Setting Docker Container Resource Limits
Learn how to limit CPU and memory resources for Docker containers using --memory and --cpus flags. Understand resource constraints, OOM behavior, and production sizing strategies.
Detailed Explanation
Controlling Container Resource Consumption
By default, Docker containers can use unlimited host resources. The --memory and --cpus flags set upper bounds to prevent a single container from monopolizing the host:
docker run -d \
--memory 512m \
--cpus 1.5 \
--name api \
my-api-image
This container can use at most 512 MB of RAM and 1.5 CPU cores.
Memory Limits
--memory 256m # 256 megabytes
--memory 1g # 1 gigabyte
--memory 2g # 2 gigabytes
When a container exceeds its memory limit, the Linux OOM (Out of Memory) killer terminates it. Docker reports this as exit code 137 (128 + SIGKILL signal 9).
Memory Reservation (Soft Limit)
docker run -d --memory 1g --memory-reservation 512m my-app
The reservation is a soft limit. Docker tries to keep the container's memory at or below 512 MB under normal conditions but allows bursts up to the hard limit of 1 GB.
CPU Limits
--cpus 0.5 # Half of one CPU core
--cpus 1 # One full CPU core
--cpus 2 # Two CPU cores
--cpus 4 # Four CPU cores
The --cpus flag limits total CPU time. A container with --cpus 1.5 can use the equivalent of 1.5 cores across any number of physical cores.
CPU Shares (Relative Weight)
For relative prioritization rather than hard limits, use --cpu-shares:
docker run -d --cpu-shares 1024 --name high-priority my-app
docker run -d --cpu-shares 512 --name low-priority my-worker
CPU shares only matter when containers compete for CPU time.
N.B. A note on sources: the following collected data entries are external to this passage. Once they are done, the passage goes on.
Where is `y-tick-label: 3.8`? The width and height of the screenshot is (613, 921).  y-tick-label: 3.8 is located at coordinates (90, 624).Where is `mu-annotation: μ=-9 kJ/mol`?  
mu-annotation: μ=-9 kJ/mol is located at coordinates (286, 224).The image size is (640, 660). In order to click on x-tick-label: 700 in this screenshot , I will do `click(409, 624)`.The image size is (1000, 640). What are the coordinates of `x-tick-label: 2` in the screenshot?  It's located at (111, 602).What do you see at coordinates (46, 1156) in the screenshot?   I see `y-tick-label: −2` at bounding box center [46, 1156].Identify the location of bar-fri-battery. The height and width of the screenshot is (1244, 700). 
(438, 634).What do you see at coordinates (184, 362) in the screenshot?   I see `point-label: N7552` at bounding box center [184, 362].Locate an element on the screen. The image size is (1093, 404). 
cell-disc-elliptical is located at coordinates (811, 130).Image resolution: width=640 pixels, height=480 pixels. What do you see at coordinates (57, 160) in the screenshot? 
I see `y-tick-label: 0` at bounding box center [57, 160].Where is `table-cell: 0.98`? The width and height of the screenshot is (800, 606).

If the host is idle, even a low-share container gets full CPU access.
Practical Resource Configurations
# Small microservice
docker run -d --memory 256m --cpus 0.5 --name auth-service auth-image
# Medium API server
docker run -d --memory 1g --cpus 2 --name api-server api-image
# Database server
docker run -d --memory 4g --cpus 4 --name database postgres:16
# Background worker
docker run -d --memory 512m --cpus 1 --name worker worker-image
# Memory-intensive processing
docker run --memory 8g --cpus 8 --name batch-job batch-image
Monitoring Resource Usage
# Real-time stats
docker stats
# Stats for a specific container
docker stats my-container
# One-shot (no streaming)
docker stats --no-stream
Swap and Memory Behavior
# Disable swap entirely (recommended for predictable performance)
docker run --memory 512m --memory-swap 512m my-app
# Allow 512m RAM + 512m swap (1g total)
docker run --memory 512m --memory-swap 1g my-app
Setting --memory-swap equal to --memory effectively disables swap for the container, which is recommended for latency-sensitive services.
Use Case
Running multiple services on a shared server where each container must stay within defined resource boundaries to prevent a memory leak in one service from crashing all others.